Find rational solutions (if any) to $x^2 + y^2 = 6$
I think there exist no solutions and here is my proof:
Suppose that there is a rational point and write it as
$$x=\frac{X}{Z} \quad \text { and } \quad y=\frac{Y}{Z}$$
for some integers $X, Y$, and $Z$. Then
$$X^2 + Y^2 = 6Z^2$$
If $X, Y, Z$ have a common factor, then we may remove it, so we may assume that they have no common factor. It follows that neither $X$ nor $Y$ is divisible by $6$. This is true because if $6$ were to divide $X$, then $6$ divides $Y^2 = 6Z^2 - X^2$, so $6$ divides $Y$. But then $36$ divides $X^2 + Y^2 = 6Z^2$, so $6$ divides $Z$, contradicting the fact that $X, Y, Z$ have no common factors. Hence $6$ does not divide $X$, and a similar argument shows that $6$ does not divide $Y$.
Since $X$ and $Y$ are not divisible by $6$, we have
$$X \equiv \pm 1,4 \quad(\bmod 6) \text { and } Y \equiv \pm 1,4 \quad(\bmod 6),$$
and hence
$$X^2 + Y^2 \equiv 1+1 \equiv 2 \quad(\bmod 6)$$
or
$$X^2 + Y^2 \equiv 1+4 \equiv 5 \quad(\bmod 6)$$
or
$$X^2 + Y^2 \equiv 4+4 \equiv 3 \quad(\bmod 6)$$
However, we also have
$$X^2 + Y^2 = 3Z^2 \equiv 0 \quad(\bmod 6),$$
a contradiction.
I think this proof is sufficient. I based it on the method that the book showed there didn't exist any rational points on the curve $x^2 + y^2 = 3$.
|
The ideas in the proof are correct, but there are some minor errors that need correction to make your reasoning rigorous.
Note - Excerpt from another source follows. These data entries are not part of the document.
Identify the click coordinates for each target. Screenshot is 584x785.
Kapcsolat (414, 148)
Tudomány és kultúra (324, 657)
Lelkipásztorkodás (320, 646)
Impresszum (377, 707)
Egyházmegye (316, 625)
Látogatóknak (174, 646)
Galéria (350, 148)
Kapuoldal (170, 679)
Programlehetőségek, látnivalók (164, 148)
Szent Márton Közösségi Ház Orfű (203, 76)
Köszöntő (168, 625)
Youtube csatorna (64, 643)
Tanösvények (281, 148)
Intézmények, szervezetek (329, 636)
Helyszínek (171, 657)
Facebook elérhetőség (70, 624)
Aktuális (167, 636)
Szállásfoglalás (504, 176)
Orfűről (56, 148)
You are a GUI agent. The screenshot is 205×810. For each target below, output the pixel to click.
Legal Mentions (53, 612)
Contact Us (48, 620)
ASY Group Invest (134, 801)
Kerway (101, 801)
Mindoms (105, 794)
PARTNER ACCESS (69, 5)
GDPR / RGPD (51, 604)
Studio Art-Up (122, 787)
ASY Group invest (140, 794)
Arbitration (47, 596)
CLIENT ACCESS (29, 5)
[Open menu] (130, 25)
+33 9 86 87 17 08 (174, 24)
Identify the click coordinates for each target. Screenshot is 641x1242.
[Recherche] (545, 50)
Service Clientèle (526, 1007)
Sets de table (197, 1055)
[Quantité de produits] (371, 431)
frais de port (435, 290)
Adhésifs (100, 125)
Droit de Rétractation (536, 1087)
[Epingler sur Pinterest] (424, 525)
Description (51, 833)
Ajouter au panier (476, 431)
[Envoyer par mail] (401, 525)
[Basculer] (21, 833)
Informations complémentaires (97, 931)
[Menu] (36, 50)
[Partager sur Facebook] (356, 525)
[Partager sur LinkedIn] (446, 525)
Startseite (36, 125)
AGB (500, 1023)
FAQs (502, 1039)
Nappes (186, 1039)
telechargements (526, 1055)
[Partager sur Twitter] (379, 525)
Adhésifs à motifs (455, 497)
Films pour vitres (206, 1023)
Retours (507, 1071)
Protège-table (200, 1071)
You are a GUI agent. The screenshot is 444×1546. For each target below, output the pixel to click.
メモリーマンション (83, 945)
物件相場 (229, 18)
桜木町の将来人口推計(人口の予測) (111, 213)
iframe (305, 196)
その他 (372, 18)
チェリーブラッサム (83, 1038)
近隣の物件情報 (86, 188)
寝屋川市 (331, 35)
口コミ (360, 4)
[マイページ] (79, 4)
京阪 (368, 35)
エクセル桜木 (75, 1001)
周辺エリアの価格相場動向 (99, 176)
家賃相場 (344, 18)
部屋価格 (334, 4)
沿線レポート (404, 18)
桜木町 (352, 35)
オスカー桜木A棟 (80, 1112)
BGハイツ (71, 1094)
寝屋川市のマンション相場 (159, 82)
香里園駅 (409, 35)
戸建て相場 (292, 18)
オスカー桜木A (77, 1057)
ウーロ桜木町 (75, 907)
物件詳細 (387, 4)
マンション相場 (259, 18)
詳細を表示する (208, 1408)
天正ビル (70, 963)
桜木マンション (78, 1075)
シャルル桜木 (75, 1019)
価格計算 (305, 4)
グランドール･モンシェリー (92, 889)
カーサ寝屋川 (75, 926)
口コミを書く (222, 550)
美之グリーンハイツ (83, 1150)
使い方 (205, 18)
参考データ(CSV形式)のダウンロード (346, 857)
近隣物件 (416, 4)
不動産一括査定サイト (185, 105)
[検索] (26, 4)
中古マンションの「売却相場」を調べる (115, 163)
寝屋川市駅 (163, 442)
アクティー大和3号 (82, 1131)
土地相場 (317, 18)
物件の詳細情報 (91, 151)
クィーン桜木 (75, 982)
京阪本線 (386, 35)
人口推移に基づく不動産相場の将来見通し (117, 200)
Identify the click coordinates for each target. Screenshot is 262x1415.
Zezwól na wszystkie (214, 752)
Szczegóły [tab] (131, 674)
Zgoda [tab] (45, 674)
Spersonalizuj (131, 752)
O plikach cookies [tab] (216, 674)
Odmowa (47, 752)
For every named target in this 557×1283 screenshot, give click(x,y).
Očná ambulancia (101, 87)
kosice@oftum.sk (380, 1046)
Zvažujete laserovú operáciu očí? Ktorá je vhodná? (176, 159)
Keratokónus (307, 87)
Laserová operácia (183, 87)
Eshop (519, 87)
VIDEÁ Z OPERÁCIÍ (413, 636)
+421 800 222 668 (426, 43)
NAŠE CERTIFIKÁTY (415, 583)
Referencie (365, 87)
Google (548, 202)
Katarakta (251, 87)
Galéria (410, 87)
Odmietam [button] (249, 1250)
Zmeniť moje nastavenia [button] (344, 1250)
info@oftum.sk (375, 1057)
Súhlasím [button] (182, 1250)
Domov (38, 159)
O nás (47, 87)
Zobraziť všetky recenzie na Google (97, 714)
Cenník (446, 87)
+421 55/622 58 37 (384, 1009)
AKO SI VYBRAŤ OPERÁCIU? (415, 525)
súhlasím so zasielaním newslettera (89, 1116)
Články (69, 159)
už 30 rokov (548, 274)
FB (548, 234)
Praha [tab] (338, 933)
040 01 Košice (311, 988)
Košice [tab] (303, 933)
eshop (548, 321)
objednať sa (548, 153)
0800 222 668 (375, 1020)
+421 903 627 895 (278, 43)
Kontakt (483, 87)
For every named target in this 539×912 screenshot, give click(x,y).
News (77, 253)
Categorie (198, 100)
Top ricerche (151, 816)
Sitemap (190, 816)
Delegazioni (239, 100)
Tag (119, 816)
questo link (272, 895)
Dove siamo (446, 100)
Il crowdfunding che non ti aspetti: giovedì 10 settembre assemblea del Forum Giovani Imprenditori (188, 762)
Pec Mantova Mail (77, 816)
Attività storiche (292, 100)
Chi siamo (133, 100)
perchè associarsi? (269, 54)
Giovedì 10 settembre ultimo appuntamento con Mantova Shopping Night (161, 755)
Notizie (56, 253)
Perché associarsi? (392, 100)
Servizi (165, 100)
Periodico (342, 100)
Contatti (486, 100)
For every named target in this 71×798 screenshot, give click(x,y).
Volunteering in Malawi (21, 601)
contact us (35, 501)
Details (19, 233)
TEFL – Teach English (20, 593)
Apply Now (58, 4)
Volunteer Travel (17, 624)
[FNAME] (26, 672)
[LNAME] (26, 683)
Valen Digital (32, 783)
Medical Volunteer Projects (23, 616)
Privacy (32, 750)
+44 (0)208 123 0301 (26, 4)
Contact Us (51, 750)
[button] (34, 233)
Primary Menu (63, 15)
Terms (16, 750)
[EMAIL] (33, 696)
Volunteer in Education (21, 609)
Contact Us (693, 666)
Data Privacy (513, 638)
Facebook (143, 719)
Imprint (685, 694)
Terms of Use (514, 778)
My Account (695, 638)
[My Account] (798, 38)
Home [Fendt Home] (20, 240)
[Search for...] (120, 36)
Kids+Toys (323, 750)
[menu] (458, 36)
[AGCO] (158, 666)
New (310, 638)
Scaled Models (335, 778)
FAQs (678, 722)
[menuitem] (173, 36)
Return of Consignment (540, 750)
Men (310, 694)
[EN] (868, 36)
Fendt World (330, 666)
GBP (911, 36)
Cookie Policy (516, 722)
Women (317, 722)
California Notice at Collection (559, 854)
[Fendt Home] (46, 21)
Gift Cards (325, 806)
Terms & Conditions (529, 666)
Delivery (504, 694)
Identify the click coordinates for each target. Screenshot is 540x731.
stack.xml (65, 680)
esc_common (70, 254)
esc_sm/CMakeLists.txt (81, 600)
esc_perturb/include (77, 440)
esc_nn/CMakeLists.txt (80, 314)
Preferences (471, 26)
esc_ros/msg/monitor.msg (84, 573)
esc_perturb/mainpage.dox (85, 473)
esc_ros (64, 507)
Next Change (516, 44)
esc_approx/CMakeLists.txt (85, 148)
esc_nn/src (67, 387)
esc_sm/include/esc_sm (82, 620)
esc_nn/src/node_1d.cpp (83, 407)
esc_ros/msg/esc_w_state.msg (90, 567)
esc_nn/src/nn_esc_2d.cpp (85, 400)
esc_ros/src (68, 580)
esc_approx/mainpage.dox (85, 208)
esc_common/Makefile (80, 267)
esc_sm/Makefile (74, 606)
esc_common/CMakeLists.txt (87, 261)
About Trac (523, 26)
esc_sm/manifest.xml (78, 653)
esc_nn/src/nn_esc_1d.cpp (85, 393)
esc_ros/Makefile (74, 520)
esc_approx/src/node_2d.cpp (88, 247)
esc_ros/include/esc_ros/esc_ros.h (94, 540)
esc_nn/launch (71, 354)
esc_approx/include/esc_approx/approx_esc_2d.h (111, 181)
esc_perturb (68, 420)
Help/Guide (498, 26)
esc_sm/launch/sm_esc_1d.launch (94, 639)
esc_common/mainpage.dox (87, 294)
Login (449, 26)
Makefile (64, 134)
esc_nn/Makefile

First, while it is true that $X,Z$ and $Y,Z$ may be taken to be relatively prime without loss of generality, and that this directly follows from $x = X/Z$ and $y = Y/Z$, it is not immediately obvious why $X,Y$ need to also be relatively prime. To see why, consider the alternative equation $$X^2 + Y^2 = 40Z^2,$$ which of course admits integer solutions such as $(X,Y,Z) = (2,6,1)$. Then $X, Z$ and $Y, Z$ are relatively prime but $X, Y$ are not. So it is misleading to start off with such a claim; instead, it is better to omit it and directly proceed to your reasoning that neither $X$ nor $Y$ can be divisible by $6$.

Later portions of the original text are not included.